# Excerpted data
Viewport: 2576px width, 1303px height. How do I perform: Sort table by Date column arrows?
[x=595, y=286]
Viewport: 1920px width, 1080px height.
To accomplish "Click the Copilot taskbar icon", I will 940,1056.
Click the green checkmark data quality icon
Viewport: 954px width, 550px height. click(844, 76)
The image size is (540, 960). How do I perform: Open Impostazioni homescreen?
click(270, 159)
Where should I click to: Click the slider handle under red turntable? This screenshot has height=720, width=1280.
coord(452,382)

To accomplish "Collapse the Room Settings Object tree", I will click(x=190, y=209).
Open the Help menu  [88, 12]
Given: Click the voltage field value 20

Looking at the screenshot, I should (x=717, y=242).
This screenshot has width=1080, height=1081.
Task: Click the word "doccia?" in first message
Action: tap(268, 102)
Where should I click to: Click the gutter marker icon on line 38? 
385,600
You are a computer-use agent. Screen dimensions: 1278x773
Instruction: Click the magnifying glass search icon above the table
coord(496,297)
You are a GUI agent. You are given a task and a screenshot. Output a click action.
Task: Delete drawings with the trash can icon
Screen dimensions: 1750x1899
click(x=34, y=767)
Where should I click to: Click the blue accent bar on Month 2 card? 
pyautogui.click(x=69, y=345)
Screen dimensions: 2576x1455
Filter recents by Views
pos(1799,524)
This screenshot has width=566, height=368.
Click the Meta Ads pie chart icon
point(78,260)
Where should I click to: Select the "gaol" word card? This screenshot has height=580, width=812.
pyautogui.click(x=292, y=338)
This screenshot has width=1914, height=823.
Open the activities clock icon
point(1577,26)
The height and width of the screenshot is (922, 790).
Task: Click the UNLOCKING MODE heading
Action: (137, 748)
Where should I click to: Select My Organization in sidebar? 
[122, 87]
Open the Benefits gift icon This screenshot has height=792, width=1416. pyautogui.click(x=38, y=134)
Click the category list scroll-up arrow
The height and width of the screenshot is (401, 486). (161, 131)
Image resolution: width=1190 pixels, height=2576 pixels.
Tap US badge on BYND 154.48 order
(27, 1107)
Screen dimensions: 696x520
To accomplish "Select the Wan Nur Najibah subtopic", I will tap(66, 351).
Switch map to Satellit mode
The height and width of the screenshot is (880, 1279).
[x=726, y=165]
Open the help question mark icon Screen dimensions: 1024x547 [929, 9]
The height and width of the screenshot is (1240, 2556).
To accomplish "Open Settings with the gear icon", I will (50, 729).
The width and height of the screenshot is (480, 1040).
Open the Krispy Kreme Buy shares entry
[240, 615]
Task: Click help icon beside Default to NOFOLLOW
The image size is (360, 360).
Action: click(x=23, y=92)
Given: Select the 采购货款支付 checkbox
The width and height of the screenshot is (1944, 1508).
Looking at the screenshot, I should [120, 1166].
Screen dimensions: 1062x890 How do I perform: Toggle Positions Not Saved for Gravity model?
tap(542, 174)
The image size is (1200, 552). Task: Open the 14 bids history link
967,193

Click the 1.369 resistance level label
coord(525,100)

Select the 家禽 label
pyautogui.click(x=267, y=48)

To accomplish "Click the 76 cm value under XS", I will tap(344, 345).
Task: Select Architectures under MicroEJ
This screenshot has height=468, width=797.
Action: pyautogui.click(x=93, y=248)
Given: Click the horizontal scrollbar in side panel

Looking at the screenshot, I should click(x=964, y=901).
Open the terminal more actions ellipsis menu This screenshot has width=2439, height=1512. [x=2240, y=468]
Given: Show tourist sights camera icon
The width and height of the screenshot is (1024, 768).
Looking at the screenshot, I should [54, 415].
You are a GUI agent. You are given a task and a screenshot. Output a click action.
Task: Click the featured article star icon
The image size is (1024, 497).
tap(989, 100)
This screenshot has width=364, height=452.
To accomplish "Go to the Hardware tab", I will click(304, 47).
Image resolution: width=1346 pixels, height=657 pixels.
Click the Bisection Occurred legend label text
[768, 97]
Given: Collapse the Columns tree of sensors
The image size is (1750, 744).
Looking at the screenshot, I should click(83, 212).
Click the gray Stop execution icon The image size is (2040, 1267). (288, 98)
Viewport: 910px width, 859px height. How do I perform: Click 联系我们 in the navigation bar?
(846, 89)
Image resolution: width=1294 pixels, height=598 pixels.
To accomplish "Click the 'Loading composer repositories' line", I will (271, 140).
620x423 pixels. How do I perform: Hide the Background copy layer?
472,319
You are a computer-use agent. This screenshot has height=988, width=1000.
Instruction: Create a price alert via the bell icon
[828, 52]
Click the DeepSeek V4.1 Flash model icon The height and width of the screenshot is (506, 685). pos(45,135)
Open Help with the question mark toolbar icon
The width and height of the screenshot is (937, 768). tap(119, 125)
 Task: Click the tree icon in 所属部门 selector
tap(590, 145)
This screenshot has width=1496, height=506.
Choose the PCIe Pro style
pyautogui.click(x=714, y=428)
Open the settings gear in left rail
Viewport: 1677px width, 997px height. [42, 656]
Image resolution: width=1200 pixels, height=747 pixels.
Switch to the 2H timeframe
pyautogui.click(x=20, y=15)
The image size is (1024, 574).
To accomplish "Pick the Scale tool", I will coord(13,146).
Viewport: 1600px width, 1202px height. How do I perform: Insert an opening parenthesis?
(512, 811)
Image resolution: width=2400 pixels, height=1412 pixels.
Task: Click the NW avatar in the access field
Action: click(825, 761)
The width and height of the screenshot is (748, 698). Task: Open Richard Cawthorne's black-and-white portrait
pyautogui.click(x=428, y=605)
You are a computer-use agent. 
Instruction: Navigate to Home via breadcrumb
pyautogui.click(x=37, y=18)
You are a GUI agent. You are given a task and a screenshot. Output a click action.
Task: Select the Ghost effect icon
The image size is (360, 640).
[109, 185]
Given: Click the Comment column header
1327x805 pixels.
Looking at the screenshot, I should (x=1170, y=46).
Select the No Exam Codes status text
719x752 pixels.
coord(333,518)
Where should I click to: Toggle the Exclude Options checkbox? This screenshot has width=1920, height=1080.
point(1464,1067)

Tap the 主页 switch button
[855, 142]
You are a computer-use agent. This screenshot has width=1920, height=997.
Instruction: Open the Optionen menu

# To do
Begin at the line that contains "Screen dimensions: 1062x890" and stop after the line that contains "coord(525,100)". Write those lines out again in full, with each click coordinate in the answers increased by 18 and the items' requests left unchanged.

# Task solution
Screen dimensions: 1062x890 How do I perform: Toggle Positions Not Saved for Gravity model?
tap(560, 192)
The image size is (1200, 552). Task: Open the 14 bids history link
985,211

Click the 1.369 resistance level label
coord(543,118)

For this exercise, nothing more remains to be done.